I tend to be one of the many (I’d say most) that is a bit of all of that. Right now I have 7 and they all get fairly well used. Even those that perhaps were not love at first try - those that would typically go BST within 1-3 months not so long ago - I got familiar with, and they've dug a place by my side. But few have any real hold onto me. The ones that have the most being the ones I’ve done some decisive thinning work on, altering geometry in a no-going-back manner. One of these guys was also rehandled by a close friend of mine – and it’s my cheapest J-blade, and it ain’t going anywhere...

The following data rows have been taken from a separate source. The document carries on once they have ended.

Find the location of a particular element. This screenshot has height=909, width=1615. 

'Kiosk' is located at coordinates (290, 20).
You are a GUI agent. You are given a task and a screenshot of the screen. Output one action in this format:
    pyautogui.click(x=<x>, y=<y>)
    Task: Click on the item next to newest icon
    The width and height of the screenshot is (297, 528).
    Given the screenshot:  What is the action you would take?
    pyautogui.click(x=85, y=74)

But most if not all I still feel ain’t “ultimate” or “essential”. “Endgame Collection” is not an appropriate wording to me, although I subscribe to the “Endgame” part entirely: that IS exactly the right word for it. The Endgame isn’t a collection however. It is a frame of mind entirely that also encompasses that any of these things ain’t really forever. Not through use and wear certainly, neither by design or need even, yet mostly because the eye of the beholder is just ethereal and temporary after all. The Endgame is seeing that there is NO way to ensure your crown jewel K$ knife won’t be the rusty piece of apparent trash someone on KKF will recognize as potential greatness of the past and make of it his pet project to post about – in 100 years. And by the way, all of what I just described ALSO applies to Chess, if you have a modicum of lateral thinking and knowledge of the game and its evolution.

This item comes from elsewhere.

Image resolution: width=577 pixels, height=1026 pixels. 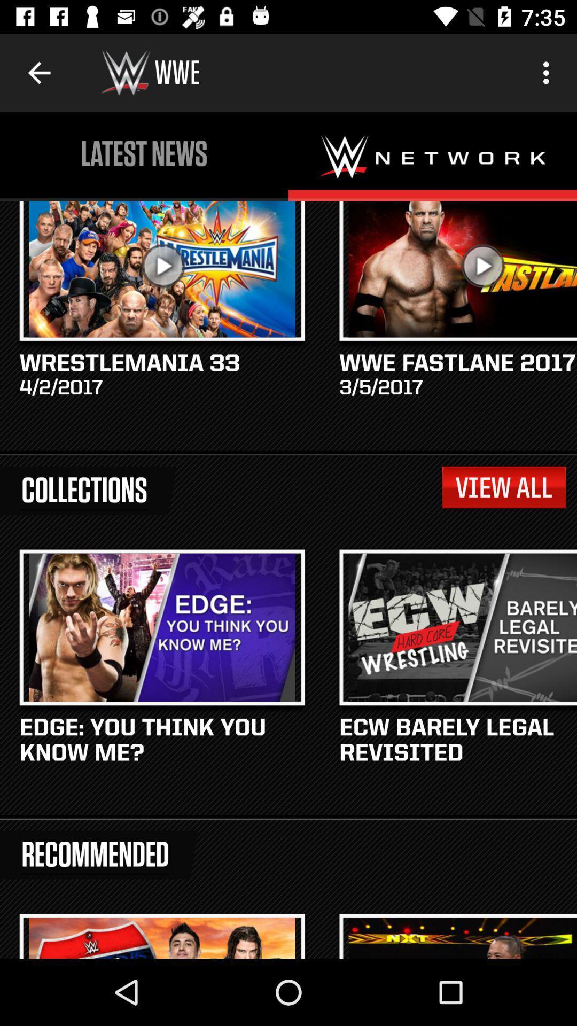 I want to click on icon to the right of collections item, so click(x=504, y=487).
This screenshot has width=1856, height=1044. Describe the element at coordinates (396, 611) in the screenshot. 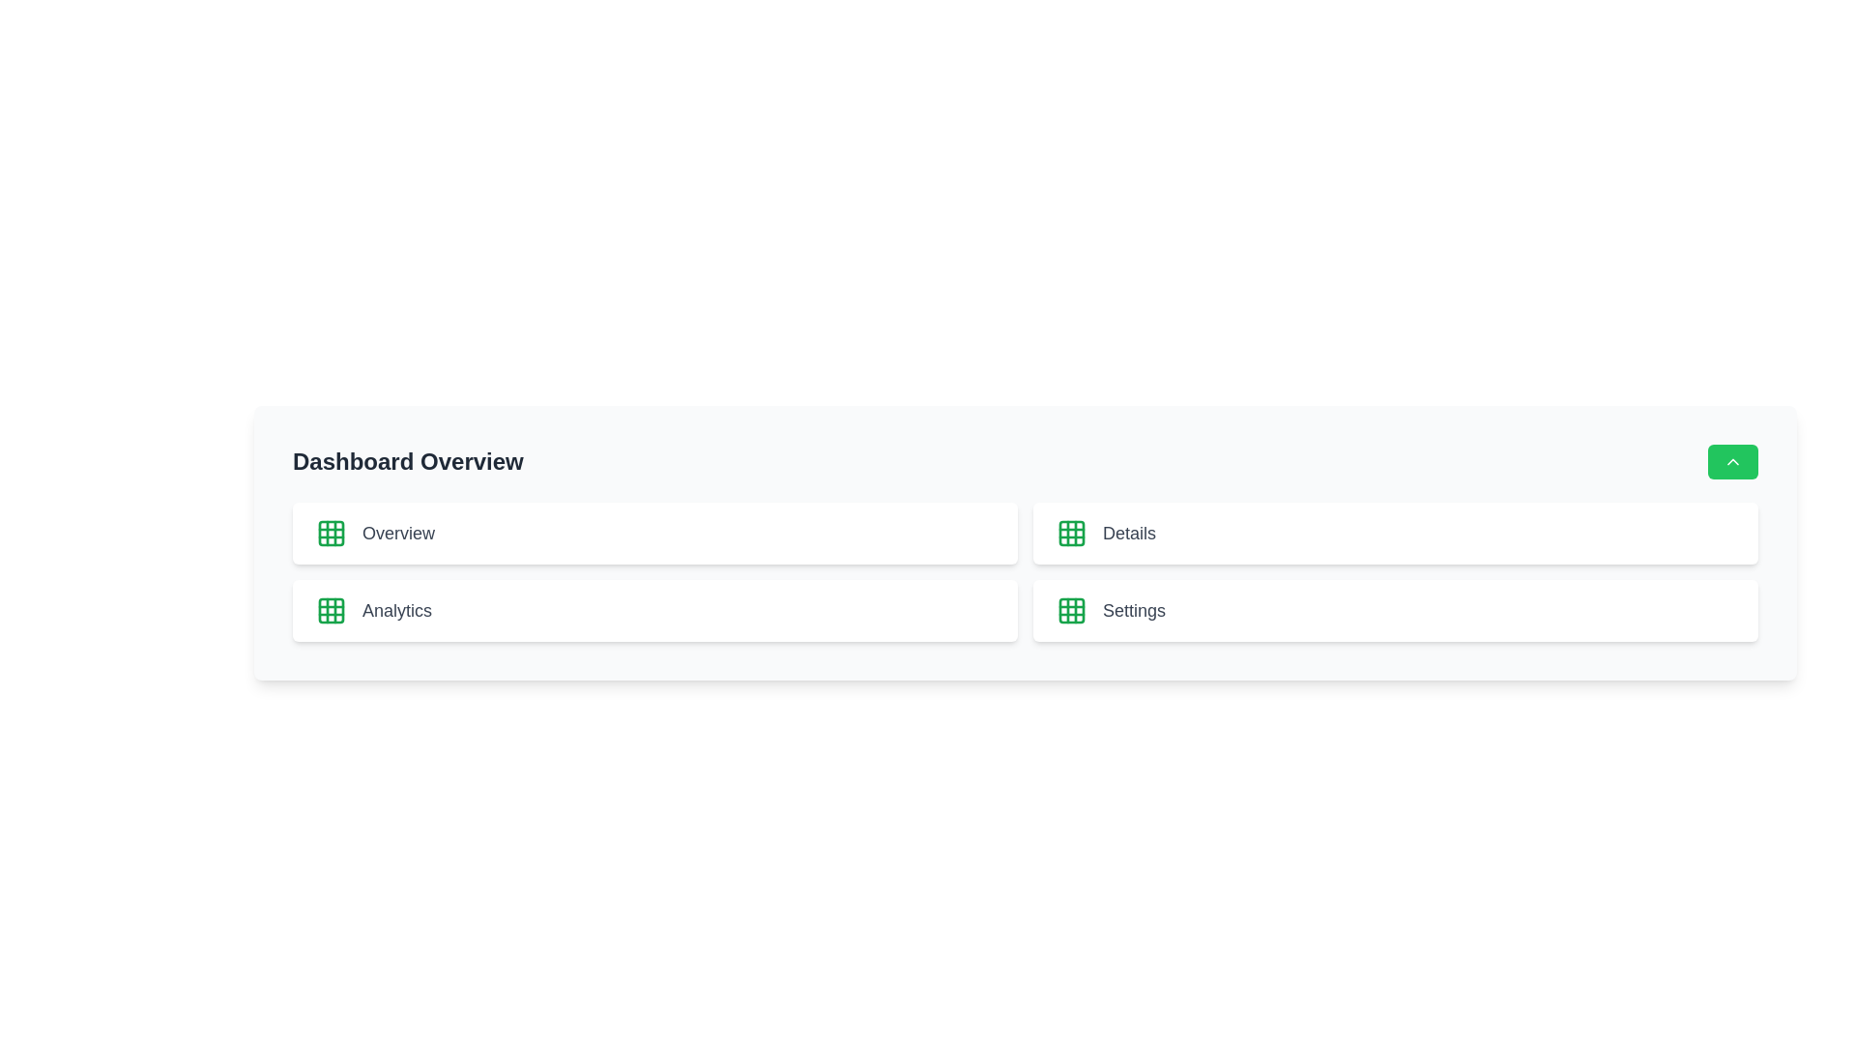

I see `the text label that describes the 'Analytics' section in the dashboard interface, located in the second row under 'Dashboard Overview', to the right of the green grid icon` at that location.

So this is Endgame for sure where I am concerned - that new reality. I'm celebrating a full six months of "sobriety" as we speak (that's never-seen-before kinda sh!t since I tumbled down in there - meaning I didn't buy any knife since then), and I don’t think I will really buy that Bunka or anything anytime so soon. Not to add up. I might buy and sell - trade "up". I might just sell as well. I figure, most probably. Downsizing, no hyphens, just obvious to do.
So that’s what I wanted to say that may tap into some more collective insight. I’ll post about the knives and a few personal thoughts later on. Strictly personal afterthought, it will be indeed.
Just to make sure this is interpreted to the best of the scope I was having into it: for sure the very lowly priced knives/project knives have no real reselling value. They often need some work, and where you’d be at when selling them, the general crowd might sniff upon. It’d would not only take an understanding buyer to hit some low level scale of a tangible resale value, it would take one that basically is fully on with your work and doesn’t feel like he can do the same or better just buying the damn knife new. Tough crowd to meet on KKF,
But if you’re about to cry and make a stand on grounds of reflective hypocrisy, think twice: the endgame KKF’er has known long before the Endgame that cheap “project” knives, or cheap any knife at all, are a one-for-all move: they never have realistic resale value. They at best add nicely upwards of a proposed bundle, or you’re a KKF-certified grinding/sharpening voodoo that can push it single to satisfactory value. I’m in Endgame never having been any near that much. That’s just how it likely goes.